Hacienda recula y autoriza a los ayuntamientos a gastar 3.000 millones de su superávit

La rectificación del Ejecutivo se produce después de que el Congreso tumbara la semana pasada su maniobra para meter la mano en la hucha de las corporaciones

El hundimiento de la economía española por la pandemia del coronavirus está provocando escenas realmente dignas del mismísimo Franz Kafka. Lo que un día no puede ser, al día siguiente se transforma en posible por arte de birlibirloque. Eso es lo que sucedió ayer. En plena negociación de los Presupuestos Generales del Estado de 2021, el Gobierno hizo de la necesidad virtud y convirtió en bueno el refrán de «rectificar es de sabios» con su decisión de suspender la aplicación de la regla de gasto para dar vía libre a los ayuntamientos a invertir sus remanentes de tesorería, en un momento en el que todas las administraciones necesitan una inyección de capital como agua de mayo. Pero dio marcha atrás con astucia y rectificó a medias. La ministra de Hacienda, a la sazón portavoz gubernamental, fue la encargada de publicitar las bondades de las medidas que plasmará inmediatamente el Ejecutivo en un decreto ley de auxilio a los consistorios, asfixiados por la parálisis económica que ha padecido el país como consecuencia del confinamiento de la población española durante el estado de alarma, decretado por el Gobierno el pasado día 14 de marzo.

Las corporaciones locales españolas cuentan con 15.000 millones de euros de remanentes de tesorería depositados en distintas entidades financieras desde la entrada en vigor de la Ley de Estabilidad Presupuestaria en el pasado ejercicio 2012. Hace tan sólo una semana, el Gobierno central pretendía meter la mano en esta hucha de los ayuntamientos y gestionar a su libre albedrío esta cuantía, algo que impidió el pleno del Congreso de los Diputados la semana pasada con los votos en contra de todo el arco parlamentario, salvo el de los socialistas y los podemitas.

La realidad es que la propia Comisión Europea ha dejado en suspenso de facto y temporalmente la aplicación de la Ley de Estabilidad Presupuestaria al autorizar a los Estados miembros a incurrir en déficit para sufragar el parón sufrido por sus respectivas economías por el confinamiento de sus poblaciones para frenar el avance del coronavirus. Por tanto, al Ejecutivo, con todo el arco parlamentario enfrente y en plena negociación de los Presupuestos de 2021, no le ha quedado más remedio que recular y permitir que los ayuntamiento consuman su propio superávit en sus ciudadanos. Sin embargo, lo ha hecho a medias.

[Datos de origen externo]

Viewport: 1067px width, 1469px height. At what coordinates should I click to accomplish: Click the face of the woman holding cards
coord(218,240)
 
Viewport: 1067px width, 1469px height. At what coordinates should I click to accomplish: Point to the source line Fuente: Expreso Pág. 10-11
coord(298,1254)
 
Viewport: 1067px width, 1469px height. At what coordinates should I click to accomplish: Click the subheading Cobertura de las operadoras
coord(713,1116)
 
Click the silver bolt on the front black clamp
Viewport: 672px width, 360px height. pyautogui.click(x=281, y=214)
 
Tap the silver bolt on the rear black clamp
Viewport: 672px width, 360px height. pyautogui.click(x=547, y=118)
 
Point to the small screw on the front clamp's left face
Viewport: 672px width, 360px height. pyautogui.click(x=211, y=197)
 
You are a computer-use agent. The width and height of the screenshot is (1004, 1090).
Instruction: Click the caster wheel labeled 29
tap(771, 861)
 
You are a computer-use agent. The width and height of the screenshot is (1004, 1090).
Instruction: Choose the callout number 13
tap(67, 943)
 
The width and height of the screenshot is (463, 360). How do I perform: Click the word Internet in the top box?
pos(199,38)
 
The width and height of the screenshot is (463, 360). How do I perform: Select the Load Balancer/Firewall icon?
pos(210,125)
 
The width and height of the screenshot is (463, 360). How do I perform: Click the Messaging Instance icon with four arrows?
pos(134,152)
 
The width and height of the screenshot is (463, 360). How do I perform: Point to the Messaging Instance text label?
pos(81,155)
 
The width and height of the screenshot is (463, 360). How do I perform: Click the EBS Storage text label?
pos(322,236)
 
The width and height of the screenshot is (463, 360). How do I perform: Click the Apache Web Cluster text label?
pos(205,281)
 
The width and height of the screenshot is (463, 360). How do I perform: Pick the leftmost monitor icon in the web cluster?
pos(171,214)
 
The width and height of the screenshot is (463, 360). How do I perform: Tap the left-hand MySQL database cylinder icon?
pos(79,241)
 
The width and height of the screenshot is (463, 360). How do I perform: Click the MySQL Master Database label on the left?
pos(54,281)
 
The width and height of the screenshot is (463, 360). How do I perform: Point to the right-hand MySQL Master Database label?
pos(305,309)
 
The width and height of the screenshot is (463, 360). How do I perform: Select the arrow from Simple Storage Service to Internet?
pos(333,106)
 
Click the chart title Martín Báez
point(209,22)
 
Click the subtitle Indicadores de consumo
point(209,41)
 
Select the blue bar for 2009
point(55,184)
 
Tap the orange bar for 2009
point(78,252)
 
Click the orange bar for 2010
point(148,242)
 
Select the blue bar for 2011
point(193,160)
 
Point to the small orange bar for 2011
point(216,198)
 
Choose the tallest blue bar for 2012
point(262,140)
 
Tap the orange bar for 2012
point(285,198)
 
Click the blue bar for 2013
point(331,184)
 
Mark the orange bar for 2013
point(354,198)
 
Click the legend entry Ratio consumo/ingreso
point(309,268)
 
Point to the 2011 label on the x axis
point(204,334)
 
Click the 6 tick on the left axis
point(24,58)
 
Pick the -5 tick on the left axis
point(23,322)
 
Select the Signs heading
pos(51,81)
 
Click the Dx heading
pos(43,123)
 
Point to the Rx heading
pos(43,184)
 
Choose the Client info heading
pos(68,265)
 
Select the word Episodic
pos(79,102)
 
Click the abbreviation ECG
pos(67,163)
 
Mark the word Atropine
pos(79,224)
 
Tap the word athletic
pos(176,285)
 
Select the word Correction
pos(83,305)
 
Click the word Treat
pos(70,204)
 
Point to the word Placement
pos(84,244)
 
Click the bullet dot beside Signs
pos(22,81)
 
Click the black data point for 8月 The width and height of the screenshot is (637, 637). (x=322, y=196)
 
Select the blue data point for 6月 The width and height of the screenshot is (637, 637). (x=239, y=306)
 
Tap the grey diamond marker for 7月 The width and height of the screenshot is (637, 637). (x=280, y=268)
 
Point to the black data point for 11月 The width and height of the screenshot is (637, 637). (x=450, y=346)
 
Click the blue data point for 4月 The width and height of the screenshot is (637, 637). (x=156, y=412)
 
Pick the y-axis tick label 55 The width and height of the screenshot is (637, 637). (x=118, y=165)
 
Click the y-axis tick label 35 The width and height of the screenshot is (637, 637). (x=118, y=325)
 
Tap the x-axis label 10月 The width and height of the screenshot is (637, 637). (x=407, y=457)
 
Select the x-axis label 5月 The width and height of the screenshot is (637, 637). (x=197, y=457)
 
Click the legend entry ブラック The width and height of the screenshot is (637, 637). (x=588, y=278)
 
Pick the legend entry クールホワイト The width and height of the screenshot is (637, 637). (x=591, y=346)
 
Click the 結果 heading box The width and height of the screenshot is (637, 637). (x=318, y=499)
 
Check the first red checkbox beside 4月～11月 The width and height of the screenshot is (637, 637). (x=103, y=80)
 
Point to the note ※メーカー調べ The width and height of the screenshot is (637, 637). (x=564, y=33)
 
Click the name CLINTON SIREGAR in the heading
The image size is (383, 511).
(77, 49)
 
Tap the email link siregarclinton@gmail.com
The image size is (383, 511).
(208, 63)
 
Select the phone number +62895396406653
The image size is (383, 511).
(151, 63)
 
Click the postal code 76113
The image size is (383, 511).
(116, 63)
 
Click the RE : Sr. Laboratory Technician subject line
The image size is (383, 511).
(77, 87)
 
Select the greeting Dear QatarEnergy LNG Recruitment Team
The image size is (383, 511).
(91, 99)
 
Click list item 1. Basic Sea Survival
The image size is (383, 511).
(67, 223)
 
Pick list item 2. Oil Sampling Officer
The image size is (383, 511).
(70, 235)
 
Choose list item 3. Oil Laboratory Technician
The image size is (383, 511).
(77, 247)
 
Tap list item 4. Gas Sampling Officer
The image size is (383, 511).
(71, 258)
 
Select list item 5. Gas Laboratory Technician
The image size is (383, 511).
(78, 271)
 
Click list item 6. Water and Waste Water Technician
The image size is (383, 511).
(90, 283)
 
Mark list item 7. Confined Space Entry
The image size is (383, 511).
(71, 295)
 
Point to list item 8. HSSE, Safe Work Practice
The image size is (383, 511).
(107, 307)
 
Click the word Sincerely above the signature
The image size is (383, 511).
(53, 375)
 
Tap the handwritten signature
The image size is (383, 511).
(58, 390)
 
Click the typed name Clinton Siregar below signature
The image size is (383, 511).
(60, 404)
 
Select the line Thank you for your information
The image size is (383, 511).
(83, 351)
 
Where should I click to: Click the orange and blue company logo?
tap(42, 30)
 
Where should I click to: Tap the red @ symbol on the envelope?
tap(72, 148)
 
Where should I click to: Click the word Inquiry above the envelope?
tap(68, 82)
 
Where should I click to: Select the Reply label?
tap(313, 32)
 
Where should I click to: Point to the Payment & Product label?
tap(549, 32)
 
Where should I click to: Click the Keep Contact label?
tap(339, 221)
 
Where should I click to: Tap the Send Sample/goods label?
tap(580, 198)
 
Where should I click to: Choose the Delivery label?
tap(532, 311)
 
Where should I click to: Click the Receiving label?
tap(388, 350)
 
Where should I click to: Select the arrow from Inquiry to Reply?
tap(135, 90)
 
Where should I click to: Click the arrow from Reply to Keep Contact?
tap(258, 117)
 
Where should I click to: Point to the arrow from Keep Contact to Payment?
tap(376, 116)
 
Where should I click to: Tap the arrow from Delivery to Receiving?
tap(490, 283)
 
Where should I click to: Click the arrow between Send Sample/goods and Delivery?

El Ministerio de Hacienda prepara un decreto ley con una batería de medidas orientadas a aliviar el estrangulamiento financiero que sufren los ayuntamientos debido a la pandemia, entre las que figura la suspensión de la regla de gasto establecido por la Ley de Estabilidad Presupuestaria. Pero sólo les permitirá invertir en sus necesidades económicas causadas por la Covid-19 el 20% de sus remanentes, es decir, 3.000 de los 15.000 millones que tienen en su hucha correspondientes a los ejercicios 2018 y 2019. Con esta rectificación, esta primera batalla la han ganado, aunque a medias, los consistorios, controlados por los diferentes partidos que conforman el Congreso de los Diputados, que han plantado cara al Ejecutivo para evitar que Moncloa dispusiera de estos fondos a su antojo.

Por eso las diversas formaciones saludaron ayer la rectificación del Gobierno sin lanzar las campanas al vuelo. Aún queda por decidir si las administraciones locales pondrán gastar también el resto de los 12.000 millones de euros de remanentes con los que cuenta. De momento, del primer enfrentamiento han salido victoriosas, después del varapalo sufrido la semana pasada por el Ejecutivo en la Cámara Baja. Ahora esperan conocer la letra pequeña del nuevo texto que redacta a toda prisa el Departamento de María Jesús Montero y despejar la gran incógnita de si el Gobierno les permitirá reinvertir los restantes 12.000 millones de euros de superávit de los que disponen. El tiempo dirá.